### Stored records
|---|
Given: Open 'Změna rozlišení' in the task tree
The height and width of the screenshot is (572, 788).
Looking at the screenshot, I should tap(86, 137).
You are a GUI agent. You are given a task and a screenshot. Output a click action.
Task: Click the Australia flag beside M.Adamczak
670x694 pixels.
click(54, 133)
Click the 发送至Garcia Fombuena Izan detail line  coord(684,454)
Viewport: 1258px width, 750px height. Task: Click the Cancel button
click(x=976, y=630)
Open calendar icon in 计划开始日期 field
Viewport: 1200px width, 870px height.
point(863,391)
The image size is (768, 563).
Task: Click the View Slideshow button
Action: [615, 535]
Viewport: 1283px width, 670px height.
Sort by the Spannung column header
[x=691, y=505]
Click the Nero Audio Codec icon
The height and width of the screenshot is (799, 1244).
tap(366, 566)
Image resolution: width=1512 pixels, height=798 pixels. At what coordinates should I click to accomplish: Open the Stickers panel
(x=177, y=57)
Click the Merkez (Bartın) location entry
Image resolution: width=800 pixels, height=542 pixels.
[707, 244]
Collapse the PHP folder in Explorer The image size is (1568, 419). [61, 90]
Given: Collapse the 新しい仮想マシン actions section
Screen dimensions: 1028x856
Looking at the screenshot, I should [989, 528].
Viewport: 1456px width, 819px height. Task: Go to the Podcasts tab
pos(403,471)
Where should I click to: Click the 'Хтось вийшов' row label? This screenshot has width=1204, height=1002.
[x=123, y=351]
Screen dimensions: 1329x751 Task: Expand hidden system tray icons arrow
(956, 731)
|---|
Where a line of the data contains "Collapse", copy that line.

### EXERCISE OUTPUT
Collapse the PHP folder in Explorer The image size is (1568, 419). [61, 90]
Given: Collapse the 新しい仮想マシン actions section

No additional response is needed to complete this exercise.